Conversion of ticks to ns (both numerically and via the existing timeout mechanism) is already provided for anyone who needs it

The new type is not meant to represent kernel time "on the fly" but to represent time in structures and variables independently of the underlying clock source which more often than not will not be the kernel cycle counter.

given that so many of our platforms use counters that don't convert cleanly into decimal units.

That's correct, rounding from/to the ktime_t domain must be dealt with. Clock sources will have to provide precise cycle values, similarly to what the kernel timer does (and the kernel timer is the default clock source). Rounding results in +/- 0.5 ns jitter or alarm errors but error does not accumulate over time.

There aren't any APIs that use this yet.

@cfriedt , @andyross : Do you agree that the waiting PR justifies ktime_t at least for the network subsystem? Would you prefer that we "hide" ktime_t somewhere in the network subsystem until we provide PRs in the POSIX/libc/TSCH area using that type in a broader sense?

IMO the ktime_t concept has been very useful to refactor time across the network subsystem (including but not limited to the IEEE 802.15.4 subsystem):

  • Attempts to use generic types to represent time in the network subsystem failed in the past as a precise common specification of time was never provided. Fields representing time were used inconsistently within the same subsystem and across drivers due to lack of a well-defined concept of high-resolution scalar time.
  • Standardizing around kernel cycles in net_pkt or the radio API wouldn't work as kernel cycles are not guaranteed to be high resolution enough to represent network time plus the clock source is almost never kernel time (but comparison to / synchronization with kernel time is still needed).
  • Other existing notions of time would be inadequate to represent time in the network subsystem as well. The rationale is given in the description of ktime_t for all such types representing time in Zephyr so far.

What's the end goal here?

The ultimate end goal is defined in an RFC.

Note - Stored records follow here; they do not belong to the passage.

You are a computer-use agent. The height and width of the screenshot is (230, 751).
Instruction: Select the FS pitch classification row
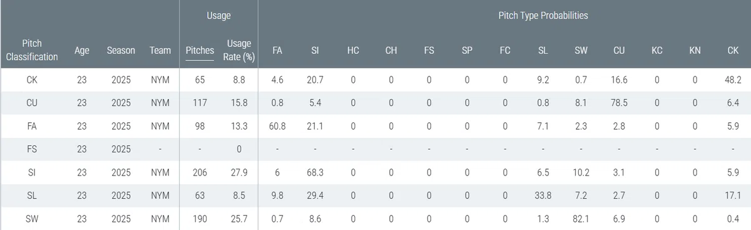376,149
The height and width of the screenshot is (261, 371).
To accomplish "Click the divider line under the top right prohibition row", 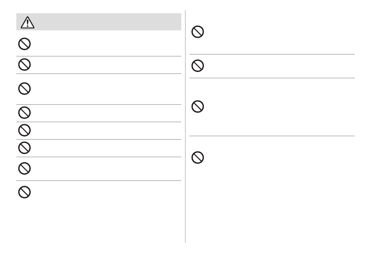I will [272, 54].
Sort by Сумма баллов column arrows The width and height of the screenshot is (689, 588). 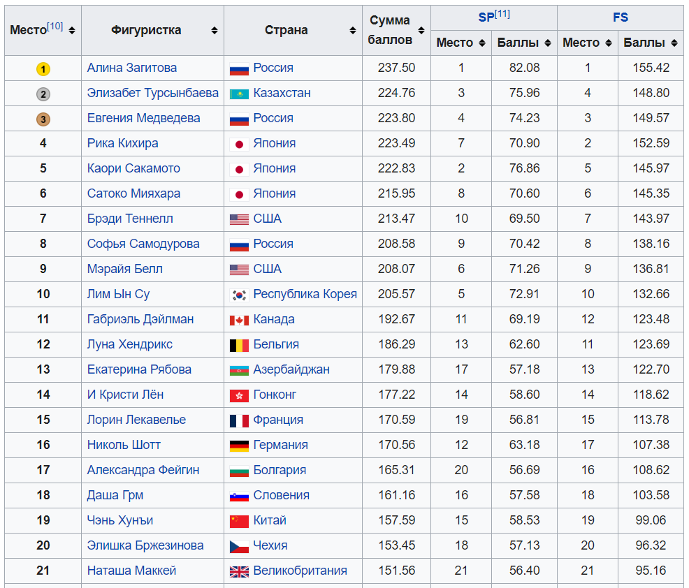421,31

As soon as this PR is accepted the waiting PR will be added to the code base immediately introducing ktime_t as network time.

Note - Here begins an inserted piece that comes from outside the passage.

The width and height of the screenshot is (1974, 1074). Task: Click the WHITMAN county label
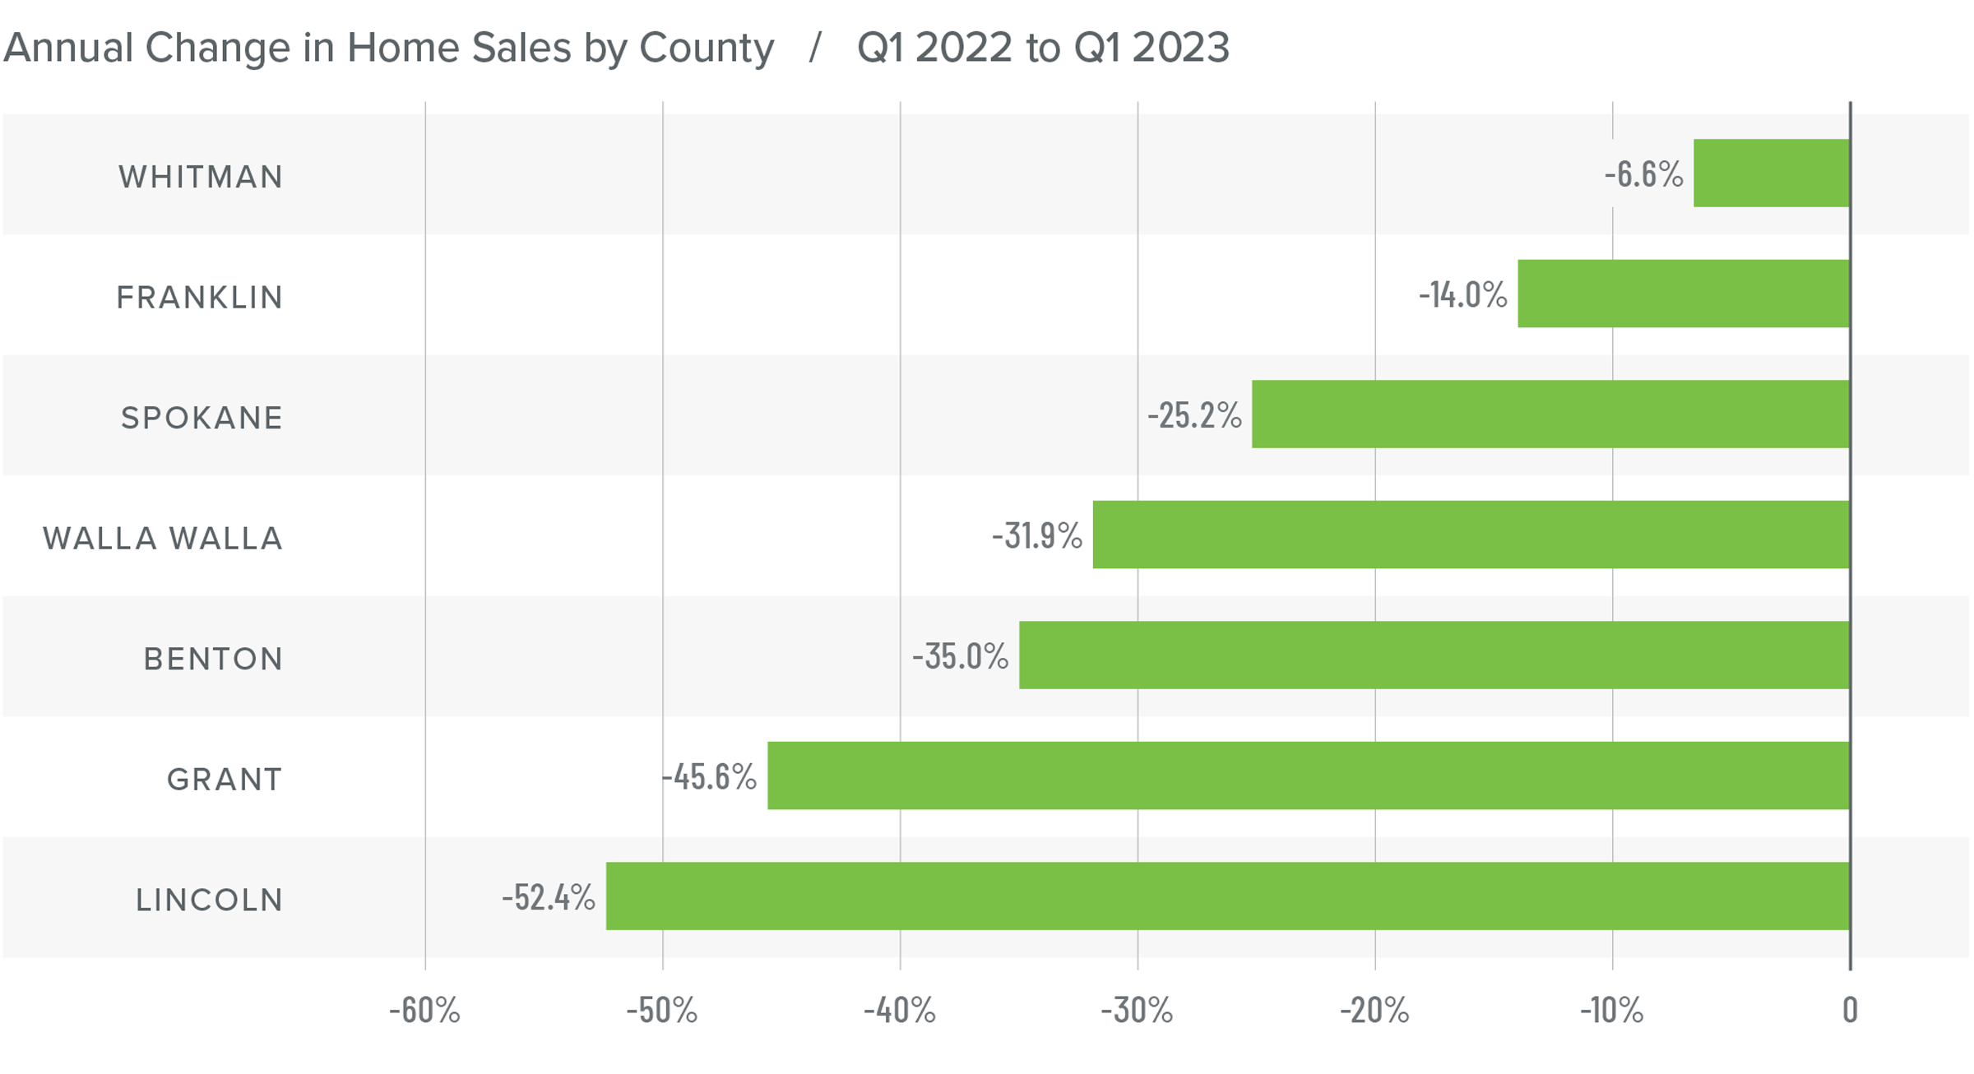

But that alone would not justify introducing ktime_t in such an exposed place. We all need to be 100% convinced that at least the following features make sense in Zephyr in the short to mid term, should be decoupled from kernel time and use ktime_t-based intermediate clock sources instead:

  1. high-resolution POSIX clocks and libc time sharing a common adjusted and drift compensated low-power (tickless) hybrid RTC/high-res counter clock source which may or may not be (partially) based on the kernel timer and can be configured in DT to use other peripherals instead.
  2. hybrid nanosecond resolution clock sources for TDMA / timed TX/RX protocols in the IEEE 802.15.4 stack (namely CSL and TSCH) based on the combination of a low-power, always-on RTC and a radio timer providing high resolution during RX/TX windows which will usually not involve kernel time at all
  3. synchronization/compensation of the main internal clock source (and thereby POSIX/libc clocks) with low-frequency, high-precision "pulse-per-second" devices like always-on RTCs, NTP, PTP, GPS, clocks derived from TDMA radio or industrial automation protocols or even atomic clock modules.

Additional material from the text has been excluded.